-------- RECORDS

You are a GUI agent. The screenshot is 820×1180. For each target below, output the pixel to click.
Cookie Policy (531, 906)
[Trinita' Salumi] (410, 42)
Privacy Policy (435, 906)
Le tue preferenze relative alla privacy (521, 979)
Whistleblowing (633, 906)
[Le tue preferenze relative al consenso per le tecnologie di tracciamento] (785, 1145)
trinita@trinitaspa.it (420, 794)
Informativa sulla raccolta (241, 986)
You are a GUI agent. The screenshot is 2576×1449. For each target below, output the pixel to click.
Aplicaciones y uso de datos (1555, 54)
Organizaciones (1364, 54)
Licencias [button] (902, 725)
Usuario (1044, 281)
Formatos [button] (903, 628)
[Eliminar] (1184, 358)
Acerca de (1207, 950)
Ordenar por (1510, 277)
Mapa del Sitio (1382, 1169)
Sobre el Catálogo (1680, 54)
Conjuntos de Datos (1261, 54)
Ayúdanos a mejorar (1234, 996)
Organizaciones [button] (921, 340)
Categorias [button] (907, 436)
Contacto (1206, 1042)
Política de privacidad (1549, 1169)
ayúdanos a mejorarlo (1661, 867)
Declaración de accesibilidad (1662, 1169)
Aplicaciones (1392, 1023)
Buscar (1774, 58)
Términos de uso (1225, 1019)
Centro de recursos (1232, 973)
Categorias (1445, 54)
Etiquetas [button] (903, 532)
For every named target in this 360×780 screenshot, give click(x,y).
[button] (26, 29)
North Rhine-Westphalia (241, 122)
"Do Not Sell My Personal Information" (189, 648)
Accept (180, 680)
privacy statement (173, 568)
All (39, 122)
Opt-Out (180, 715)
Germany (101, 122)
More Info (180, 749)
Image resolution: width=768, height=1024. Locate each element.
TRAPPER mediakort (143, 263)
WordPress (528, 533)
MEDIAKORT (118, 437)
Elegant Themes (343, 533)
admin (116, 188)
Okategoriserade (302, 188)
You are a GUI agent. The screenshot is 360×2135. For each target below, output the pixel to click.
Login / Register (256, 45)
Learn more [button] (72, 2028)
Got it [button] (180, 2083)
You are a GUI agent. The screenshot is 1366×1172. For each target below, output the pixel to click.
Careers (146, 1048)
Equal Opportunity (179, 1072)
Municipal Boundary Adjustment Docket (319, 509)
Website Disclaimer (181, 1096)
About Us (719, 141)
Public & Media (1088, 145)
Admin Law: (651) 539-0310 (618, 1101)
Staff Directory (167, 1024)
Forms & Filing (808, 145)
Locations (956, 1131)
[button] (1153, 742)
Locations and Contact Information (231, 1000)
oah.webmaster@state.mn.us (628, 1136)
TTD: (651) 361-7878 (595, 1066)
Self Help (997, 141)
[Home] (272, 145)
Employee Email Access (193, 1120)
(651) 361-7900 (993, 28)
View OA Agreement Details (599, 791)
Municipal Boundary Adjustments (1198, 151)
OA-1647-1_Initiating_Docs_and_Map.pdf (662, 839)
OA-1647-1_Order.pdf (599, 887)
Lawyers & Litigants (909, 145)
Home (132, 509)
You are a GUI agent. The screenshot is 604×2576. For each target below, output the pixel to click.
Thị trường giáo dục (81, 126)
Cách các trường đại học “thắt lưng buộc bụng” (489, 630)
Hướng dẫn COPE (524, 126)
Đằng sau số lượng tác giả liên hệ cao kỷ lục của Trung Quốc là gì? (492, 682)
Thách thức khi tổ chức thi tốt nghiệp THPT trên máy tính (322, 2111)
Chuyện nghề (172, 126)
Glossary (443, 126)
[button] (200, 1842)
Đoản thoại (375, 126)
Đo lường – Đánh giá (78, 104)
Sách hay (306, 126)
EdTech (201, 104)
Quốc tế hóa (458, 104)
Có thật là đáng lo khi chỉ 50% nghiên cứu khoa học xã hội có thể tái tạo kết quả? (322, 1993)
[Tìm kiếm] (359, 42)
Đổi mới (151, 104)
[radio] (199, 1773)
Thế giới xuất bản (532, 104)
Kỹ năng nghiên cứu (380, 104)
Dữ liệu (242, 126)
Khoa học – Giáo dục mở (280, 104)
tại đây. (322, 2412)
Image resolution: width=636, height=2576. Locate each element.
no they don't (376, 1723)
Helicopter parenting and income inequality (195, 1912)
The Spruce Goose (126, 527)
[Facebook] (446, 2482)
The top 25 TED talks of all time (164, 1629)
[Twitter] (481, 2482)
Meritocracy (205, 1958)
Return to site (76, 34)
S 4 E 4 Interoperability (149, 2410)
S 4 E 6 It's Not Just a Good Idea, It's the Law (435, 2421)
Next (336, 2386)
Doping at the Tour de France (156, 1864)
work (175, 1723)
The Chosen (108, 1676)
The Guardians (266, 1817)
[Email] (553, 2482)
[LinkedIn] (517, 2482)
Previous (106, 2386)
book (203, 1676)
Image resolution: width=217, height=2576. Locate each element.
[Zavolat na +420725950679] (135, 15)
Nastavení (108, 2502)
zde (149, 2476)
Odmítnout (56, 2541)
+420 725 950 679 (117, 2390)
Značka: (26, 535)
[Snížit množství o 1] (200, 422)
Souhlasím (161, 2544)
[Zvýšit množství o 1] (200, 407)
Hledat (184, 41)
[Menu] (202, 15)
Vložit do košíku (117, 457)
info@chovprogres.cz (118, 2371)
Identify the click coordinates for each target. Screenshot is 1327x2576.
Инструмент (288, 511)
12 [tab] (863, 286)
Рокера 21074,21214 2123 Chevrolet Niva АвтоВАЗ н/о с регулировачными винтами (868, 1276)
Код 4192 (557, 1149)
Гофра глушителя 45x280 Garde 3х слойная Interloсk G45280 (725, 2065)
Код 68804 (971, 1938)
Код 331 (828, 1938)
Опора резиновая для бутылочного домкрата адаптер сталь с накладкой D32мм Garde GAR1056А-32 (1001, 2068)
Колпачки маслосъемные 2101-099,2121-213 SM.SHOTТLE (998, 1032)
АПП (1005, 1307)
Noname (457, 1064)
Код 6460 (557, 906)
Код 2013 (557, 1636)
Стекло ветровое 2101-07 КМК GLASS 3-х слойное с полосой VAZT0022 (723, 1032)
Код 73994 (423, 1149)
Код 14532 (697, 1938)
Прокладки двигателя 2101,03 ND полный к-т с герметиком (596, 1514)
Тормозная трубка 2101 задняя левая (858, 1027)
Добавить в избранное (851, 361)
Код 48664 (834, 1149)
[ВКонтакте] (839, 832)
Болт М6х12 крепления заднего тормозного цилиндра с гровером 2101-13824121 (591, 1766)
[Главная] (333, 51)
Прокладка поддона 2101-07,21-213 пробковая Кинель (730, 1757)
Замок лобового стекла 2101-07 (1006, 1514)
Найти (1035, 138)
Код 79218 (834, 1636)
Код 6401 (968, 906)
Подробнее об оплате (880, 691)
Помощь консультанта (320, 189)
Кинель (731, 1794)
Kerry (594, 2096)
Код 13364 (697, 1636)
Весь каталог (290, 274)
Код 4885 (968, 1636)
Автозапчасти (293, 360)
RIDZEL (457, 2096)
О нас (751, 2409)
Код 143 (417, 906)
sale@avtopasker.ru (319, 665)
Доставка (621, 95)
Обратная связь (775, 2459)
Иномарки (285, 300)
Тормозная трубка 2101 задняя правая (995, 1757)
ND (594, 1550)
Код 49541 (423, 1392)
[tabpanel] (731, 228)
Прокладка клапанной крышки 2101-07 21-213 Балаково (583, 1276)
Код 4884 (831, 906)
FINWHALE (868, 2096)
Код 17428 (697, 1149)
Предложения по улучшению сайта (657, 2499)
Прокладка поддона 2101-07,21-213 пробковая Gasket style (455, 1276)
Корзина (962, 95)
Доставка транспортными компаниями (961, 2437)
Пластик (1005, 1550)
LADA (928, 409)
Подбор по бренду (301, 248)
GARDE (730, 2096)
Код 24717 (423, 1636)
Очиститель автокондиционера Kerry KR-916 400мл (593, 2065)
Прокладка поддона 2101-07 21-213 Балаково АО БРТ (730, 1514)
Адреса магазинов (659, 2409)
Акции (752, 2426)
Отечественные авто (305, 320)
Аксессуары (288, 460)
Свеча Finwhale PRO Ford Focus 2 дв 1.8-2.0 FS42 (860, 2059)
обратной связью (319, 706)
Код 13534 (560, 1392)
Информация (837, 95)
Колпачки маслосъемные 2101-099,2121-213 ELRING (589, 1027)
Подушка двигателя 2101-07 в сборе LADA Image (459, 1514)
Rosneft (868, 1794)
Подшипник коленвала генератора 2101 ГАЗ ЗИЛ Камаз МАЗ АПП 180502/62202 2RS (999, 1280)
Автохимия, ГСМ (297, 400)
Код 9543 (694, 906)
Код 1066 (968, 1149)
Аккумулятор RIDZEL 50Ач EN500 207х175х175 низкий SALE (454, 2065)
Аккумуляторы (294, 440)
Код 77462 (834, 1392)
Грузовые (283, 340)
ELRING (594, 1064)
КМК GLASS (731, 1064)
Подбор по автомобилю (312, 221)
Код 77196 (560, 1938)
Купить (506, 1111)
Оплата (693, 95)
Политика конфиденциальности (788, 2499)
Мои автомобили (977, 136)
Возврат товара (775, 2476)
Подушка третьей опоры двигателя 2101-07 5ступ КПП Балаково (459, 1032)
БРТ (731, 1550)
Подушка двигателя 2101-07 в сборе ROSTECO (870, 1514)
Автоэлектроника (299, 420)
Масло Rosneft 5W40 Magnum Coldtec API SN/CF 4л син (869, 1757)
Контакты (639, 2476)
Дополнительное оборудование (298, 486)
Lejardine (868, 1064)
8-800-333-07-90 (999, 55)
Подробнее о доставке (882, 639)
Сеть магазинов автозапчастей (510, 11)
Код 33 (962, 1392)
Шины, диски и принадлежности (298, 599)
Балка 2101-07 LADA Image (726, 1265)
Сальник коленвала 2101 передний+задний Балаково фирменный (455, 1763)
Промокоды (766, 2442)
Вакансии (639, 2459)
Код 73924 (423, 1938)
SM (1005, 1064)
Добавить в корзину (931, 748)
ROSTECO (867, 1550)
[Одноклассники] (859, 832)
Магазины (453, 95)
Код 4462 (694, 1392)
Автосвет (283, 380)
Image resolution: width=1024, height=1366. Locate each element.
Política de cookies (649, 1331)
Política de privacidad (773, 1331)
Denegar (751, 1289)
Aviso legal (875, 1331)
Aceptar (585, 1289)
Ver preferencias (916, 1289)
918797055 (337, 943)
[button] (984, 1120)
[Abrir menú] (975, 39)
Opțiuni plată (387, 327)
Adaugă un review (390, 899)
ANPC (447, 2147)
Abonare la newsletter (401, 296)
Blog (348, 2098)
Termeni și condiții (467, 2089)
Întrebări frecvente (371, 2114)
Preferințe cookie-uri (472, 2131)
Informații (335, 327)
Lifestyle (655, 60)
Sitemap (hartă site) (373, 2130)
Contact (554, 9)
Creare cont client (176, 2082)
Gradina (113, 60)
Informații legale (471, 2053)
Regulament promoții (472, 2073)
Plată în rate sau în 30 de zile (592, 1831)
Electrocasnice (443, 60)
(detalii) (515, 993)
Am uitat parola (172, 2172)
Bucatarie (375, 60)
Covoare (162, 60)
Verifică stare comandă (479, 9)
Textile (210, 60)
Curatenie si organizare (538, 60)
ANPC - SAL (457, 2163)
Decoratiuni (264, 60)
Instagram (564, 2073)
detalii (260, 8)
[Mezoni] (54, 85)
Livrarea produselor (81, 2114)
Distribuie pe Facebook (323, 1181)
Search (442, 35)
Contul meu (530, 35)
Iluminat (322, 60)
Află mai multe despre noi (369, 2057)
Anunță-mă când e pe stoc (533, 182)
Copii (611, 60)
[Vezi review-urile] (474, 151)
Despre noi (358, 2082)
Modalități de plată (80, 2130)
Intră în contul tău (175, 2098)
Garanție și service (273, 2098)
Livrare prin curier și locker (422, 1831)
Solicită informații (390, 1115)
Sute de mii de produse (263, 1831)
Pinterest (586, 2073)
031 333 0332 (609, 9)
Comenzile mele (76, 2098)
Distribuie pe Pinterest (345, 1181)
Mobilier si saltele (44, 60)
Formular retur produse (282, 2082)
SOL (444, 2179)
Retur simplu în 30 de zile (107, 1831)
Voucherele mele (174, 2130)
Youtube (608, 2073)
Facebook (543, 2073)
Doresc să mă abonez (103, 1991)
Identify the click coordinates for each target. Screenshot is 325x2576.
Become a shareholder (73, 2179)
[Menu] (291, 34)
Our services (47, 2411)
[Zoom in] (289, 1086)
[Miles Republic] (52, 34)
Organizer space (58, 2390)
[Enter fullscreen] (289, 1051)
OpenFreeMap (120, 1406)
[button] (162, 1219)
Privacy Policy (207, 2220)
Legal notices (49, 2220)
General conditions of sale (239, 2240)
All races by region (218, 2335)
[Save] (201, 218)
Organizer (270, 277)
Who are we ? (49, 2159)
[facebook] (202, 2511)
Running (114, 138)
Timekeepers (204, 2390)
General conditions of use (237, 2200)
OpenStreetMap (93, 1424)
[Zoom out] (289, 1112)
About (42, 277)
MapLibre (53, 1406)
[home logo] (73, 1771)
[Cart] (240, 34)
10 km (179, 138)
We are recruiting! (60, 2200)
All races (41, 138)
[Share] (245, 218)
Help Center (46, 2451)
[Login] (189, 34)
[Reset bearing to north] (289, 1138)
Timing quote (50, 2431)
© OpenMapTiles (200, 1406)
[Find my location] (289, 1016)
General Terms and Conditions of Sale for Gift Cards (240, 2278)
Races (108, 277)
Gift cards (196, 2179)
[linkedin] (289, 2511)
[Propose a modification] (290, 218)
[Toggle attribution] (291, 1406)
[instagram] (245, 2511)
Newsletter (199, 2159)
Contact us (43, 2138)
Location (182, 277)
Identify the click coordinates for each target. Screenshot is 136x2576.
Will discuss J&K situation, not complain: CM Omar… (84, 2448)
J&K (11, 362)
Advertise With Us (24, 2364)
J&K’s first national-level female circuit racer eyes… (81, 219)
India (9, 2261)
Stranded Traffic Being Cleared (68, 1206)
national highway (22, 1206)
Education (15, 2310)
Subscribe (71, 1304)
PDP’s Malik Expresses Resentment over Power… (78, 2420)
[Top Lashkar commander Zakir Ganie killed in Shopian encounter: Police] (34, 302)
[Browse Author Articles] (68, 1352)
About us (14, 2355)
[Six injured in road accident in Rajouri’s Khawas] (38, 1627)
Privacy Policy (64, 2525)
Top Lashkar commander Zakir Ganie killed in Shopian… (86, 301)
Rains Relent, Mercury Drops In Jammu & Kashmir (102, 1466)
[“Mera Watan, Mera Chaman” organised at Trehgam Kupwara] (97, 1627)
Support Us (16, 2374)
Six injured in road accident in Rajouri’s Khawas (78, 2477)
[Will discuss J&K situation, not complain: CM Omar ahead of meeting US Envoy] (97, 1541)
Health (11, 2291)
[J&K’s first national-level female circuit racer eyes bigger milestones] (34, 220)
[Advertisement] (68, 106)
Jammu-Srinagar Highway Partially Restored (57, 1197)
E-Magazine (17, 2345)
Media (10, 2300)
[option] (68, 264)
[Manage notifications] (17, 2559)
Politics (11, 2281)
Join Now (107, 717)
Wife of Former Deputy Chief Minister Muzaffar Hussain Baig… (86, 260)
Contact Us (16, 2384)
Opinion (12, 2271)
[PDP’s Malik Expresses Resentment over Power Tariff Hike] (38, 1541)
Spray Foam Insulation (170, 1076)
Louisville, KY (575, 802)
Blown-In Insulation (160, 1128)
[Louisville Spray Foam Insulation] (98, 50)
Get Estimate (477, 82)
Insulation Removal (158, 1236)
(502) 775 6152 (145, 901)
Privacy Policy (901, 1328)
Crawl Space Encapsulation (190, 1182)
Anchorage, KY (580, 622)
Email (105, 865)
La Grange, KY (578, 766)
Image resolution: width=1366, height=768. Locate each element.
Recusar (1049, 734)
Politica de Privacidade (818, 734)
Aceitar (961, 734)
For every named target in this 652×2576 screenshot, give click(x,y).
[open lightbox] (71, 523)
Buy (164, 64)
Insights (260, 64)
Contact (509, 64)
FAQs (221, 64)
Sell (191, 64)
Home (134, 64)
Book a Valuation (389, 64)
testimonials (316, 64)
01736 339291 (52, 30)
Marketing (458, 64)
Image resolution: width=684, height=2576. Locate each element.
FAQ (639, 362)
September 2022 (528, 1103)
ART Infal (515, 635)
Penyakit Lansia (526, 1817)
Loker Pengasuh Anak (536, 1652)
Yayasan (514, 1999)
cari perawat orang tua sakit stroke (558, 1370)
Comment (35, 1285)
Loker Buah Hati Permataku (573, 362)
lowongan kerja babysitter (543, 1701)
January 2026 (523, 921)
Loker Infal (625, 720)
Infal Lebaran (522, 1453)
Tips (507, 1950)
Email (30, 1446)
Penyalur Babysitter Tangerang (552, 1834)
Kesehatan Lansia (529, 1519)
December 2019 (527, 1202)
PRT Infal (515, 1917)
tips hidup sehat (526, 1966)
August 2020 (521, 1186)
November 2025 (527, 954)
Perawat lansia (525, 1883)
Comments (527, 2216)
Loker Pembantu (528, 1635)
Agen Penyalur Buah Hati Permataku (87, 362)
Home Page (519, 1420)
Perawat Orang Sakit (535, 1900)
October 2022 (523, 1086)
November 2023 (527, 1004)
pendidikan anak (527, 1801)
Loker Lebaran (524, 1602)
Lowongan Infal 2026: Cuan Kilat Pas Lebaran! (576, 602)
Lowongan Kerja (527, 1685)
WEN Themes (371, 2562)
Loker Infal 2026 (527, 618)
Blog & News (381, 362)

----------------

▶ [EXERCISE]:
Using the data above, print exactly the lines from the line that contains "Đo lường – Đánh giá (78, 104)" through the line that contains "Thế giới xuất bản (532, 104)", with both included.

▶ [TASK RESPONSE]:
Đo lường – Đánh giá (78, 104)
Sách hay (306, 126)
EdTech (201, 104)
Quốc tế hóa (458, 104)
Có thật là đáng lo khi chỉ 50% nghiên cứu khoa học xã hội có thể tái tạo kết quả? (322, 1993)
[Tìm kiếm] (359, 42)
Đổi mới (151, 104)
[radio] (199, 1773)
Thế giới xuất bản (532, 104)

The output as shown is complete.